TEMPO.CO, Jakarta - Ahli hukum pidana dari Universitas Padjadjaran, Komariah Sapardjaja, menilai alat bukti yang telah digunakan dalam persidangan dapat digunakan kembali untuk menetapkan seseorang sebagai tersangka oleh Komisi Pemberantasan Korupsi (KPK), termasuk dalam perkara kartu tanda penduduk elektronik (e-KTP) yang menjerat Setya Novanto. Menurut dia, KPK memiliki kewenangan memperoleh alat bukti dari mana pun.
"Bukti dapat diperoleh dari mana pun, bahkan bukti dari perkara lain juga boleh digunakan," kata Komariah, yang juga mantan hakim agung, di Pengadilan Negeri Jakarta Selatan, Selasa, 12 Desember 2017.
Baca juga: Saksi Ahli: KPK Bisa Tetapkan Setya Novanto Jadi Tersangka Lagi
Ia merujuk pada penggunaan sejumlah alat bukti dalam perkara korupsi e-KTP dengan dua terpidana pejabat Kementerian Dalam Negeri, Irman dan Sugiharto. Menurut Komariah, KPK bisa menggunakan bukti yang ada dalam persidangan keduanya untuk menjerat Setya Novanto.

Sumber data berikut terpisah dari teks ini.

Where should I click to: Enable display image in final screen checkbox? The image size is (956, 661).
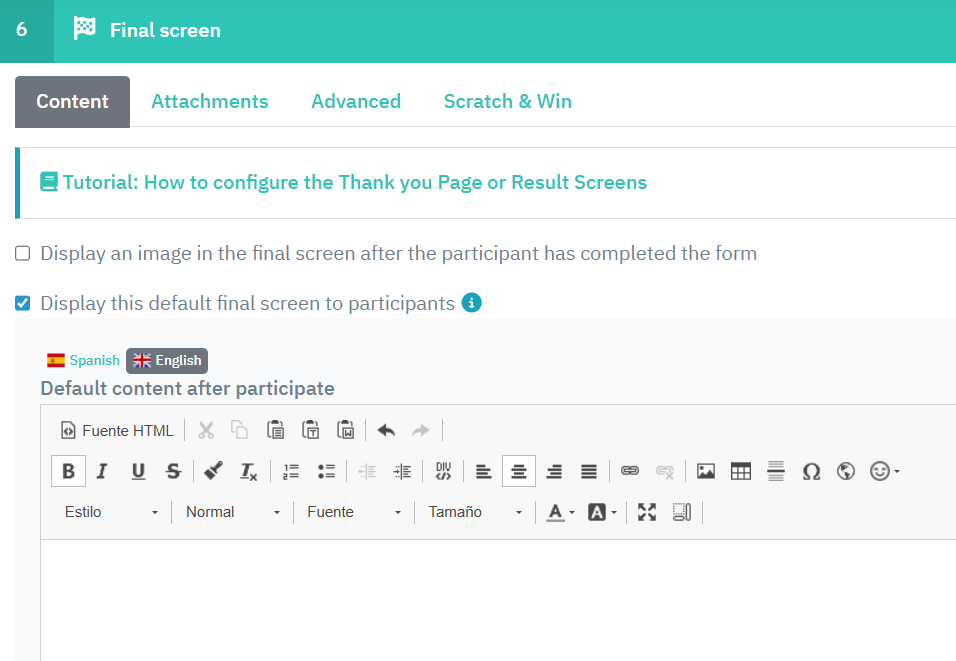tap(23, 254)
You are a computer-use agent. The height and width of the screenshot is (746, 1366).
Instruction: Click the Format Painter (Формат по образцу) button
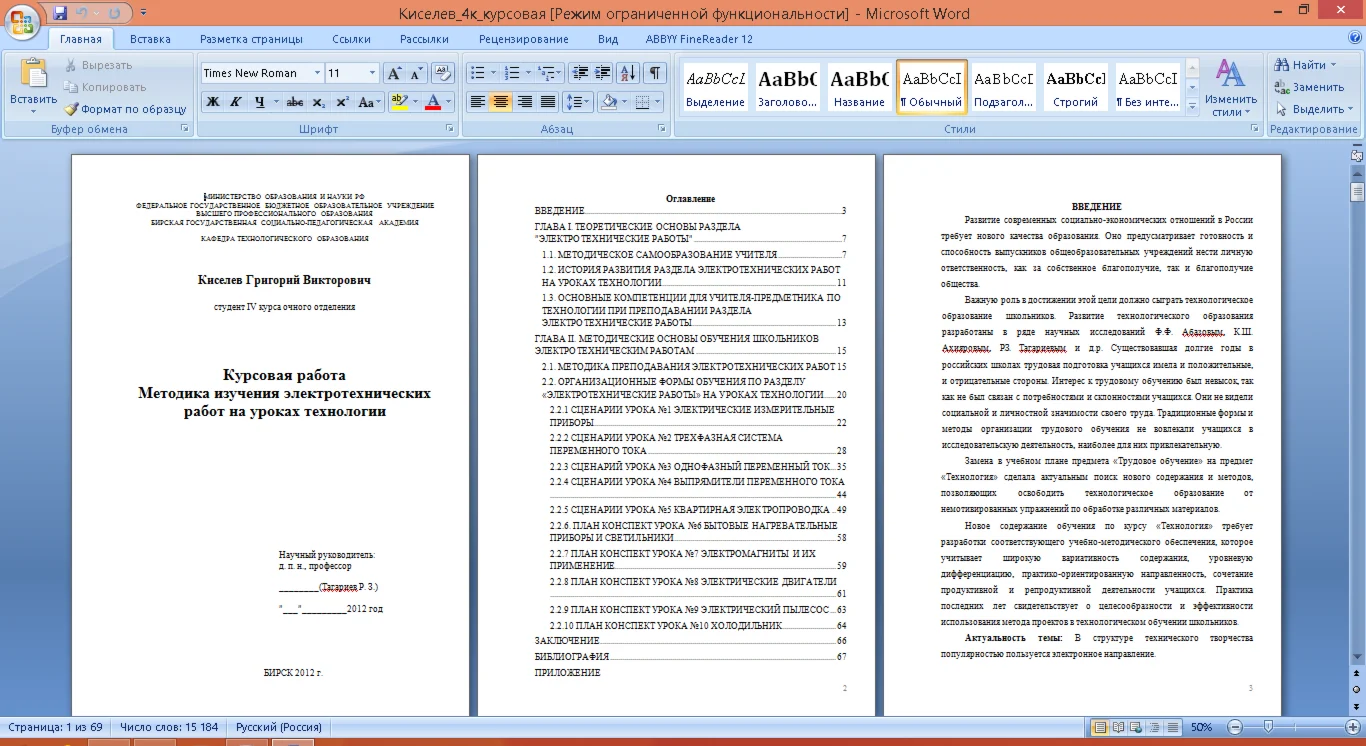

Komariah menilai kasus korupsi e-KTP sangat kompleks dengan melibatkan sejumlah nama besar. "Bukti yang digunakan dalam satu perkara tertentu bisa digunakan untuk perkara lain. Apalagi kalau bukti itu kuat untuk menjadikan pemohon sebagai tersangka," tuturnya.
Keterangan ahli yang dihadirkan KPK itu sekaligus membantah anggapan kuasa hukum Setya Novanto, yang mempersoalkan alat bukti yang digunakan penyidik KPK untuk menjerat kliennya. Tim kuasa hukum mempersoalkan alat bukti dalam perkara korupsi proyek e-KTP untuk Irman dan Sugiharto yang juga digunakan untuk Setya Novanto.
Baca juga: Pengacara Setya Novanto: Pemutaran Video Sidang Andi Narogong Tak Relevan
Sidang praperadilan Setya Novanto berpacu dengan waktu sidang perdana pokok perkara Setya di Pengadilan Tindak Pidana Korupsi, yang dijadwalkan pada Rabu, 13 Desember 2017. Terakhir, kubu Setya menghadirkan tiga saksi ahli. Hakim Kusno akan memutus praperadilan pada Kamis sore atau Jumat pagi, pekan ini.